There was an Old Man with a beard,
Who said, 'It is just as I feared!---
Two Owls and a Hen, four Larks and a Wren,
Have all built their nests in my beard!'

There was an Old Man in a tree,
Who was horribly bored by a Bee;
When they said, 'Does it buzz?' he replied, 'Yes it does!'
'It's a regular brute of a Bee!'

There was an Old Man who supposed,
That the street door was partially closed;
But some very large rats, ate his coats and his hats,
While that futile old gentlemen dozed.

There was a Young Lady whose eyes,
Were unique as to colour and size;
When she opened them wide, people all turned aside,
And started away in surprise.

There was an Old Lady whose folly,
Induced her to sit in a holly;
Whereupon by a thorn, her dress being torn,
She quickly became melancholy.

There was an Old Person of Cromer,
Who stood on one leg to read Homer;
When he found he grew stiff, he jumped over the cliff,
Which concluded that Person of Cromer.

There was an Old Man of Dundee,
Who frequented the top of a tree;
When disturbed by the crows, he abruptly arose,
And exclaimed, 'I'll return to Dundee.'

There was an Old Man of Coblenz,
The length of whose legs was immense;
He went with one prance, from Turkey to France,
That surprising Old Man of Coblenz.

There was an Old Man in a pew,
Whose waistcoat was spotted with blue;
But he tore it in pieces, to give to his nieces,---
That cheerful Old Man in a pew.

There was an Old Man, on whose nose,
Most birds of the air could repose;
But they all flew away, at the closing of day,
Which relieved that Old Man and his nose.

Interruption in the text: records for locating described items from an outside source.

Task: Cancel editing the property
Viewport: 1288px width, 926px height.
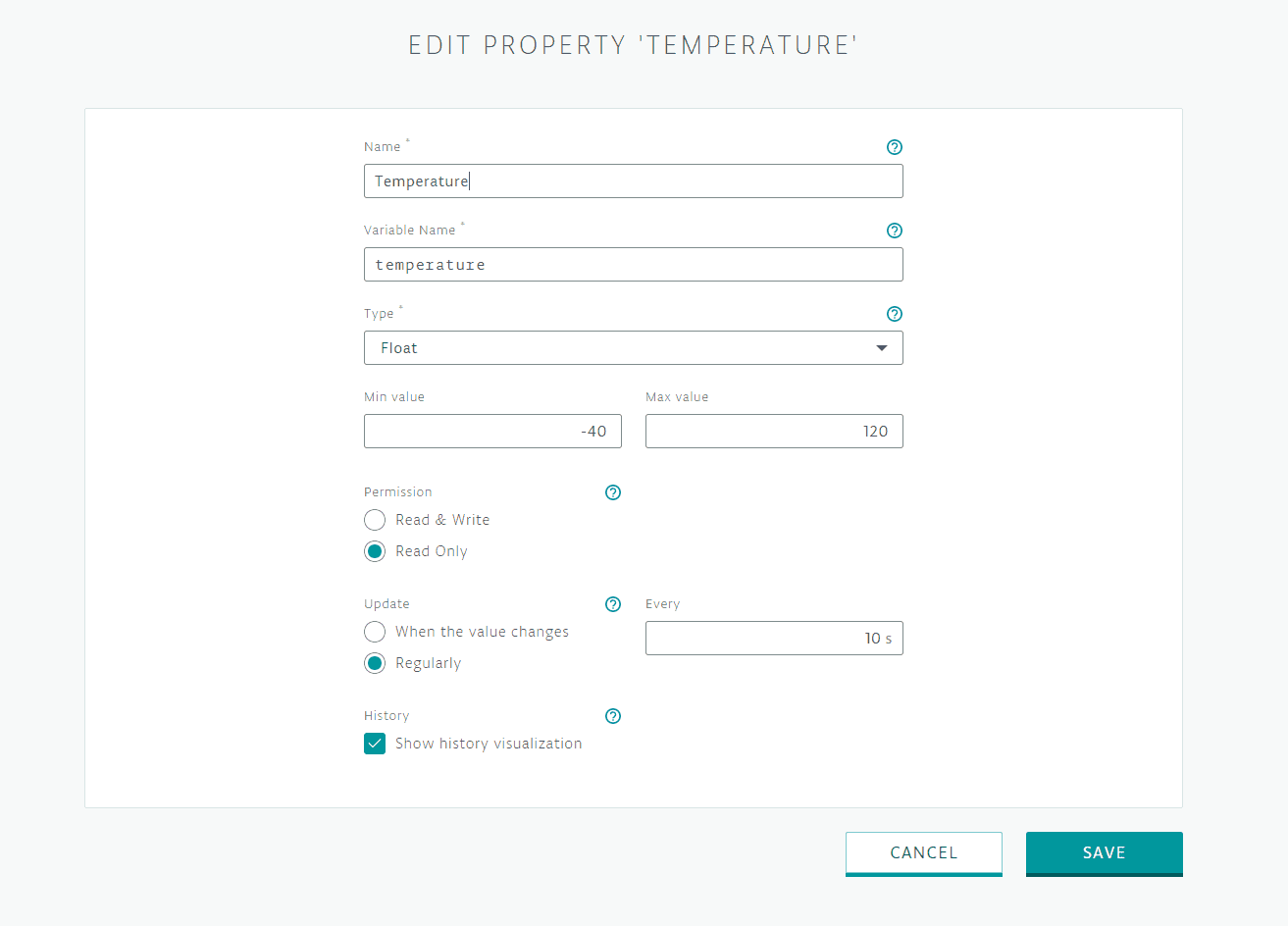Action: click(923, 852)
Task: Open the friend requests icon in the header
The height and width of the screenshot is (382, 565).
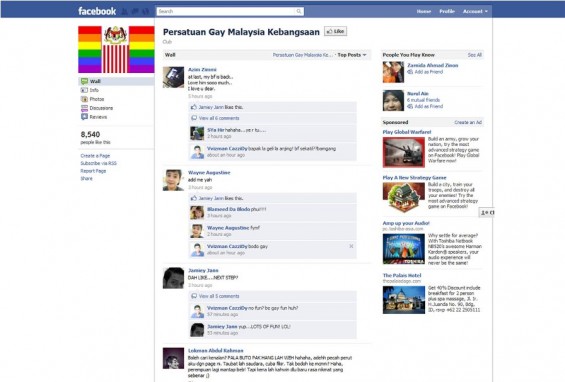Action: point(125,12)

There was an old man in a barge,
Whose nose was exceedingly large;
But in fishing by night, It supported a light,
Which helped that old man in a barge.

There was an old person in black,
A Grasshopper jumped on his back;
When it chirped in his ear, he was smitten with fear,
That helpless old person in black.

There was an old man of Boulak,
Who sat on a Crocodile's back;
But they said, 'Tow'rds the night, he may probably bite,
Which might vex you, old man of Boulak!'

There was an old lady of France,
Who taught little ducklings to dance;
When she said, 'Tick-a-tack!'---they only said 'Quack!'
Which grieved that old lady of France!'

There was an old man, who when little,
Fell casually into a kettle;
But, growing too stout, He could never get out,
So he passed all his life in that kettle.

There was an old person of Hove,
Who frequented the depths of a grove;
Where he studied his books, with the wrens and the rooks,
That tranquil old person of Hove.

There was an old man of Dumbree,
Who taught little owls to drink tea;
For he said, 'To eat mice, is not proper or nice,'
That amiable man of Dumbree!'

There was an old person of Skye,
Who waltz'd with a Bluebottle fly;
They buzz'd a sweet tune, to the light of the moon,
And entranced all the people of Skye.

There was an old person of Nice,
Whose associates usually were Geese;
They walked out together, in all sorts of weather.
That affable person of Nice!

There was an old person of Bromley,
Whose ways were not cheerful or comely;
He sat in the dust, eating spiders and crust,
That unpleasing old person of Bromley.

There was an old man on the Border,
Who lived in the utmost disorder;
He danced with the cat, and made tea in his hat,
Which vexed all the folks on the Border.